A Practical Guide to the Management of Subacute Stent Thrombosis

Summary

This article discusses a stepwise practical guide to managing stent thrombosis, which is multifactorial, involving issues that are related to the patient, lesion, device, procedure, platelet and coagulation factors, and stent-artery interactions.

  • thrombotic disorders
  • interventional techniques & devices

The etiology of stent thrombosis is multifactorial, involving issues that are related to the patient, lesion, device, procedure, platelet and coagulation factors, and stentartery interactions (Figure 1). Stent thrombosis is associated with a high mortality rate and needs to be recognized and diagnosed promptly. Hany Eteiba, MD, Glasgow Royal Infirmary, Glasgow, Scotland, discussed a stepwise practical guide to managing this challenging condition.

Figure 1.

Multifactorial Nature of Stent Thrombosis.

Reproduced with permission from H. Eteiba, MD.

It is well documented that stent thrombosis can occur long (>1 year) after stent implantation and that it occurs equally with bare mental (BMS) and drug-eluting (DES) stents. Often, there is an association with interruption in dual antiplatelet therapy (DAPT). The clinical outcome following stent thrombosis is poor for patients with either BMS or DES [Burzotta F et al. Eur Heart J 2008]. In one study, after 2 years, the recurrence rate for stent thrombosis with DES was in excess of 5% and the mortality rate was ∼20%, regardless of whether the thrombosis occurred early (<30 days), late (31 to 365 days), or very late (>1 year) after stent implantation [Kimura T et al. Circulation 2010].

Proper management of stent thrombosis begins with a correct diagnosis. Since stent thrombosis usually presents with ST-segment elevation myocardial infarction, the possibility should be considered, even if it has been many years since stent implantation and even in the case of a BMS. In particular, there should be a high level of suspicion following cessation of DAPT [Airoldi F et al. Circulation 2007]. Since it is likely that a high thrombotic burden is caused by this event, rapid initiation of adjunctive pharmacotherapy with intravenous antiplatelet agents (eg, glycoprotein IIb/IIIa antagonists) and/or oral antiplatelet therapy (eg, prasugrel, ticagrelor) should be considered. Anticoagulation with weight-adjusted unfractionated heparin can be used, although bivalirudin is a reasonable alternative that is associated with less bleeding than heparin.

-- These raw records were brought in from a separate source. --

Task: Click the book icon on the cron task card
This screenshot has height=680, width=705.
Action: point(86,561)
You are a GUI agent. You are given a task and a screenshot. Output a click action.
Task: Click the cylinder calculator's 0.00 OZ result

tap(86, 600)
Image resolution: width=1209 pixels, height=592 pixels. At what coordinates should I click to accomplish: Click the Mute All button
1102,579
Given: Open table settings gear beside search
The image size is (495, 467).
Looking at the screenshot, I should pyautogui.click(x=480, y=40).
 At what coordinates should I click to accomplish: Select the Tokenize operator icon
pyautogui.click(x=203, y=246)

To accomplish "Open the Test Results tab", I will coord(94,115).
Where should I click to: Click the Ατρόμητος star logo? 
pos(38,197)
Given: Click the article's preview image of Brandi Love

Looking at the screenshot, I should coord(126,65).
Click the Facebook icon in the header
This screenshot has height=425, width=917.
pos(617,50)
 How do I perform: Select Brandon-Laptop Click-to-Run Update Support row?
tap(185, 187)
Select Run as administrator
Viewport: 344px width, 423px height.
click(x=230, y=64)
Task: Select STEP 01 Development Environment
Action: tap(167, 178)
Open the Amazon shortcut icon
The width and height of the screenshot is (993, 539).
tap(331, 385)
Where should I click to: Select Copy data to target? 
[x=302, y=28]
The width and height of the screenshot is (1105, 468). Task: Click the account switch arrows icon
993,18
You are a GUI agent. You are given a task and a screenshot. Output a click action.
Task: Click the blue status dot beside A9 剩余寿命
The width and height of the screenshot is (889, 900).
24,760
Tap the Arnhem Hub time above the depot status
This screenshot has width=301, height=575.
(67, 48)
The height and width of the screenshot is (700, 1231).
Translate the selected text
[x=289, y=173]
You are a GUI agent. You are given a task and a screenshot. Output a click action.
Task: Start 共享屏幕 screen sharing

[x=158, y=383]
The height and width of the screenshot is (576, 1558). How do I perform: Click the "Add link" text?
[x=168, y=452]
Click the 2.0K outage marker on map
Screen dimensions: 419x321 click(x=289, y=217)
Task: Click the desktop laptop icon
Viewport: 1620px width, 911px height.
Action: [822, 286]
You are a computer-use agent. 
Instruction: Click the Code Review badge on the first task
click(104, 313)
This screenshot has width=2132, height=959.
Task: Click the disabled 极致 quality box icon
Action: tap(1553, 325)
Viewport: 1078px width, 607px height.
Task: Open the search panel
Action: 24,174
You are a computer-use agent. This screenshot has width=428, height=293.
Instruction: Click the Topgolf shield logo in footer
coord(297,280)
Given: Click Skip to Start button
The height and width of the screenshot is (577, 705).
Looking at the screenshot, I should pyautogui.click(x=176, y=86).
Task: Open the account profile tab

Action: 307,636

Rapid and careful diagnostic angiography should be considered. Radial access may make sense in centers with experience, bearing in mind that since the thrombus often propagates proximally, it will be difficult to see much in the distal vessel. It is also important to consider that there might be new disease that is adjacent to the stent, particularly in early stent thrombosis. ‘Stent boost’ technology, a new technique that improves fluoroscopy-based assessment of stent expansion, may also be useful for more slender patients. The next step is wiring, with consideration for whether rewiring or a support wire is needed. Thrombectomy should be attempted before any other instrumentation. A smaller catheter with stylet (eg, Pronto LP) is often easier and can also be used to administer adenosine or intracoronary GP IIb/IIIa antagonists if there is slow/no reflow. Intravascular ultrasound (IVUS) is strongly recommended at this point to assess the intraluminal anatomy. Optical coherence tomography imaging is more sensitive than IVUS and can provide even more information, such as the extent of new intimal coverage. Reintervention depends on the cause of the stent thrombosis. In the case of stent strut malapposition, an appropriate intervention is IVUS-guided noncompliant balloon to high-pressure angioplasty, whereas if there is no mechanical problem or malapposition and the problem is inappropriate DAPT cessation, it may be sufficient to do plain balloon angioplasty with high-pressure semicompliant balloon to ensure that the stent is wide open. It may not be necessary to do more than pharmacological thrombectomy. Restenting should be avoided when possible, as it has been associated with worse outcomes [Burzotta F et al. Eur Heart J 2008]. Slow flow is an independent predictor of poor outcome, and use of glycoprotein IIa/IIIb to improve flow should be considered. Finally, post-reintervention management is dependent on the cause of the thrombosis; however, other factors that should be considered include platelet function testing (eg, VerifyNow) and the use of newer ADP receptor blockers (eg, prasugrel/ticagrelor) for 1 year as well as patient education, particularly if compliance is an issue.

In the management of stent thrombosis, early and accurate diagnosis is critical and should be followed by appropriate pharmacology and intervention. IVUS is vital for a good reintervention. Restenting should be avoided if possible, and careful thought should be given to appropriate antiplatelet therapy and patient education.